• _AIM OF THE TASK_
Produce an exact copy of the first line of the data below and each line after it, please, up to and including the one with "This screenshot has width=1456, height=819.".

• _RECORDS FOR THE TASK_
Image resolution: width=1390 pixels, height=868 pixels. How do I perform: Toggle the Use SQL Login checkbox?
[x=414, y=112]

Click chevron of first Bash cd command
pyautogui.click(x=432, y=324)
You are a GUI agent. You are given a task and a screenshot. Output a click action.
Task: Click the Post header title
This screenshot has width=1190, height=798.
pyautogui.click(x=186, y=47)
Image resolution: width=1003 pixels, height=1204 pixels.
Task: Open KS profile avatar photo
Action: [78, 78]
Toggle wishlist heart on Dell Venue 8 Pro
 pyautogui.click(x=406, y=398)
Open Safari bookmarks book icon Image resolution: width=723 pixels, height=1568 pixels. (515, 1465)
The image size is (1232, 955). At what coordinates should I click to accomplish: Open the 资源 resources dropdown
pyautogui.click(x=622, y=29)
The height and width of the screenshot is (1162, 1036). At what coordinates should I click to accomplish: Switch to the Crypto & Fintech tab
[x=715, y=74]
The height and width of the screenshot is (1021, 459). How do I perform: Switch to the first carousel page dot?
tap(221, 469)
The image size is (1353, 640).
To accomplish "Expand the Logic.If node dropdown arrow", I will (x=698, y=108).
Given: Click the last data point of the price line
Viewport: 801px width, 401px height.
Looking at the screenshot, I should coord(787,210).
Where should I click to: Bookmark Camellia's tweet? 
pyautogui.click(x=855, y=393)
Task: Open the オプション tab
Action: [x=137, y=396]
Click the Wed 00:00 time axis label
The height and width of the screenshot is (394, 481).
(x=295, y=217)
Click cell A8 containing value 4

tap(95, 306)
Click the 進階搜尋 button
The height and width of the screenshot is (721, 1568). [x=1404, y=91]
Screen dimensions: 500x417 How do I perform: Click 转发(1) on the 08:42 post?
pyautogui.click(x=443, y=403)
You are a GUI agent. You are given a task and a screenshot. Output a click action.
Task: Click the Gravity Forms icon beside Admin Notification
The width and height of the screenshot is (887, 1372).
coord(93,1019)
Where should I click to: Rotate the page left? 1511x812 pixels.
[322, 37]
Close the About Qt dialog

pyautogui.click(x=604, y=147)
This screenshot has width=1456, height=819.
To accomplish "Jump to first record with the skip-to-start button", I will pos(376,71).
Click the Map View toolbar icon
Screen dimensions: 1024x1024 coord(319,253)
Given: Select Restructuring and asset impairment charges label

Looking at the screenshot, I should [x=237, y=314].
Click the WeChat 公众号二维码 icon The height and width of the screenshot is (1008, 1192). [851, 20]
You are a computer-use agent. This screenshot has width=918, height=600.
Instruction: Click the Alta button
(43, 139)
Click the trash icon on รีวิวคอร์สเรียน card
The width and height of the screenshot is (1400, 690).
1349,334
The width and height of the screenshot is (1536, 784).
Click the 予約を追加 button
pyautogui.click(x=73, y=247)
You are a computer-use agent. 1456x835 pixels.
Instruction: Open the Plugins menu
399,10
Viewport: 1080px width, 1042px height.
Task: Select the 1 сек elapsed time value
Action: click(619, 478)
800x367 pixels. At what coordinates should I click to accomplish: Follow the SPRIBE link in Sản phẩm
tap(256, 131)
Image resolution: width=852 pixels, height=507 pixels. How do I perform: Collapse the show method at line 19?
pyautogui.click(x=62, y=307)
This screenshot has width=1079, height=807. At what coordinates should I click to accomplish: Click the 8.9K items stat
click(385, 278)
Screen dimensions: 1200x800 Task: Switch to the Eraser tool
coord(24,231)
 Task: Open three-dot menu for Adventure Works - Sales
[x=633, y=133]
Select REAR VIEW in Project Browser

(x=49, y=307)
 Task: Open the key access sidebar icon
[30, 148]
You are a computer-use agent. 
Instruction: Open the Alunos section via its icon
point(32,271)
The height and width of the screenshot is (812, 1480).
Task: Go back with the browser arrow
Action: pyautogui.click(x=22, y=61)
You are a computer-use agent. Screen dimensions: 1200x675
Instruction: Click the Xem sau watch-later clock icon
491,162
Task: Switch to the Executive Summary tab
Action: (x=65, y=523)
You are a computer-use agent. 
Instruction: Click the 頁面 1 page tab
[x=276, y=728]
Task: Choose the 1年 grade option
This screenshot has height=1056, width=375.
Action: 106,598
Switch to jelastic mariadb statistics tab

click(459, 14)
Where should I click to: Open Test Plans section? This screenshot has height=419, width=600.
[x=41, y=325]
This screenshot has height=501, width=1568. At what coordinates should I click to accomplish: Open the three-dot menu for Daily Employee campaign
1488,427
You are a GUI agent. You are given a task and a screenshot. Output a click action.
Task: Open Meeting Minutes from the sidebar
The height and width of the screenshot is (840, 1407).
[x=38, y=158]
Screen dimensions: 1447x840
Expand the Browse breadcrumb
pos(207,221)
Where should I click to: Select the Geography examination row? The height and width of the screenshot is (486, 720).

• _RESPONSE TO THE TASK_
Image resolution: width=1390 pixels, height=868 pixels. How do I perform: Toggle the Use SQL Login checkbox?
[x=414, y=112]

Click chevron of first Bash cd command
pyautogui.click(x=432, y=324)
You are a GUI agent. You are given a task and a screenshot. Output a click action.
Task: Click the Post header title
This screenshot has width=1190, height=798.
pyautogui.click(x=186, y=47)
Image resolution: width=1003 pixels, height=1204 pixels.
Task: Open KS profile avatar photo
Action: [78, 78]
Toggle wishlist heart on Dell Venue 8 Pro
 pyautogui.click(x=406, y=398)
Open Safari bookmarks book icon Image resolution: width=723 pixels, height=1568 pixels. (515, 1465)
The image size is (1232, 955). At what coordinates should I click to accomplish: Open the 资源 resources dropdown
pyautogui.click(x=622, y=29)
The height and width of the screenshot is (1162, 1036). At what coordinates should I click to accomplish: Switch to the Crypto & Fintech tab
[x=715, y=74]
The height and width of the screenshot is (1021, 459). How do I perform: Switch to the first carousel page dot?
tap(221, 469)
The image size is (1353, 640).
To accomplish "Expand the Logic.If node dropdown arrow", I will (x=698, y=108).
Given: Click the last data point of the price line
Viewport: 801px width, 401px height.
Looking at the screenshot, I should coord(787,210).
Where should I click to: Bookmark Camellia's tweet? 
pyautogui.click(x=855, y=393)
Task: Open the オプション tab
Action: [x=137, y=396]
Click the Wed 00:00 time axis label
The height and width of the screenshot is (394, 481).
(x=295, y=217)
Click cell A8 containing value 4

tap(95, 306)
Click the 進階搜尋 button
The height and width of the screenshot is (721, 1568). [x=1404, y=91]
Screen dimensions: 500x417 How do I perform: Click 转发(1) on the 08:42 post?
pyautogui.click(x=443, y=403)
You are a GUI agent. You are given a task and a screenshot. Output a click action.
Task: Click the Gravity Forms icon beside Admin Notification
The width and height of the screenshot is (887, 1372).
coord(93,1019)
Where should I click to: Rotate the page left? 1511x812 pixels.
[322, 37]
Close the About Qt dialog

pyautogui.click(x=604, y=147)
This screenshot has width=1456, height=819.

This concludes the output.